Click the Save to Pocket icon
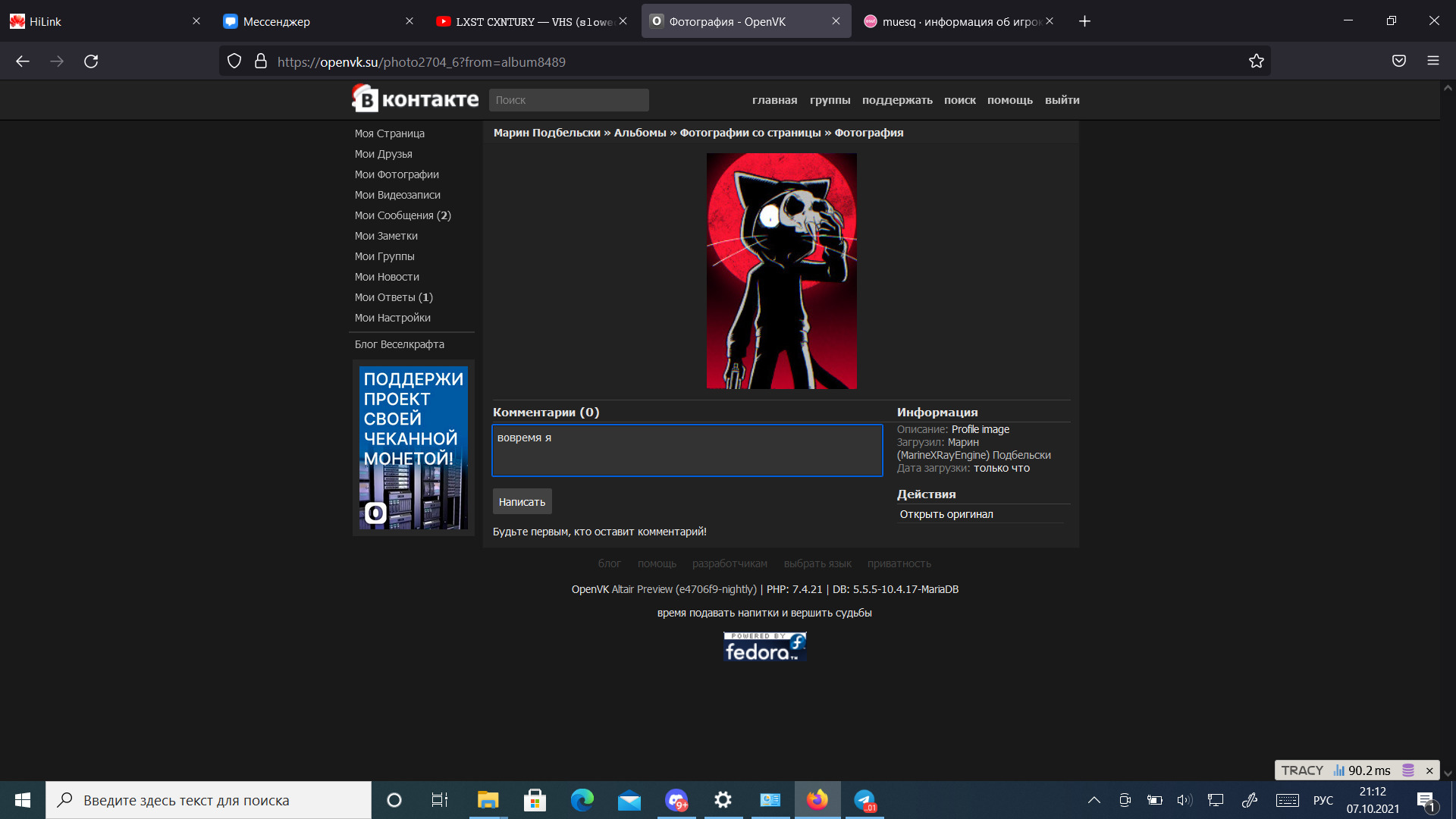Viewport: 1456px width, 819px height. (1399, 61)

==

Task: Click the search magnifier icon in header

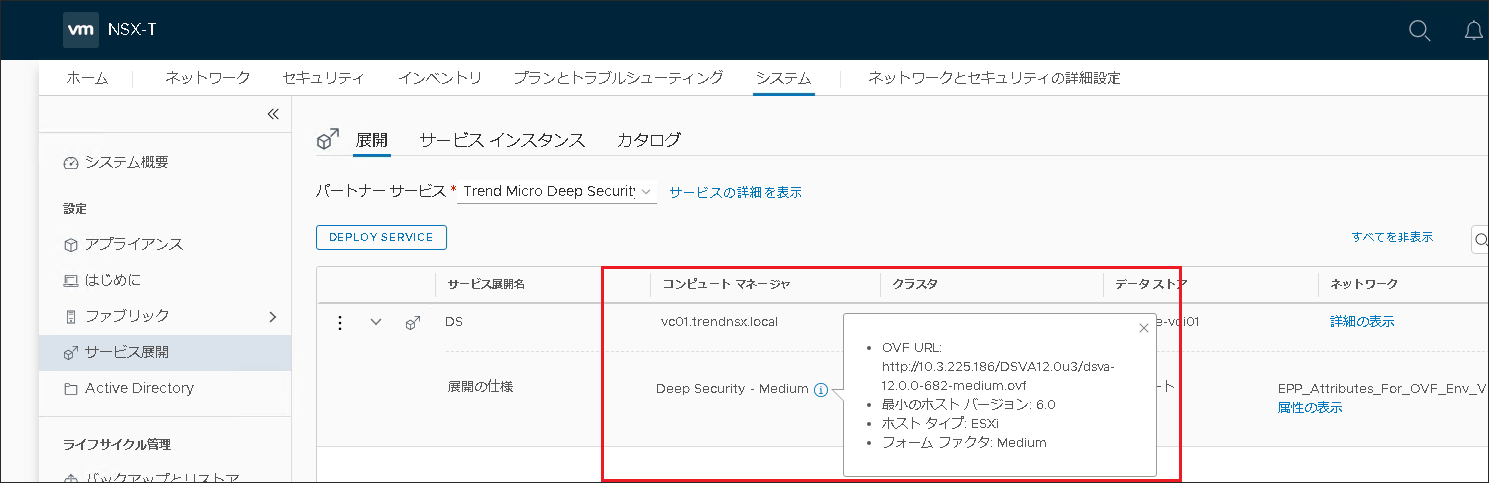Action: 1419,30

* * *

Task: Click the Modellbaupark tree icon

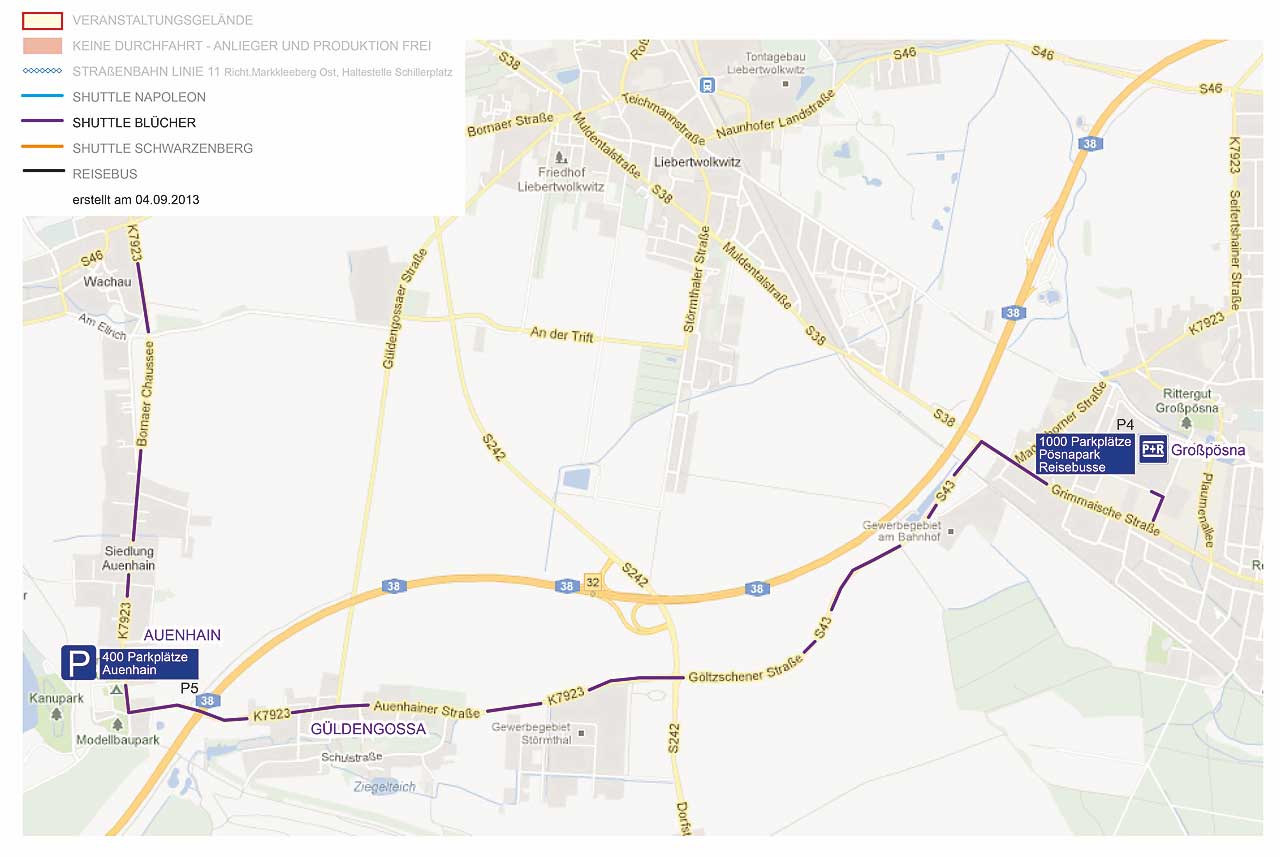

* _Instructions for the task_
Count the lines in the listing above that contain the word "Click", treating uppercase and lowercase letters as different, and give only the number.

* _Written response_
3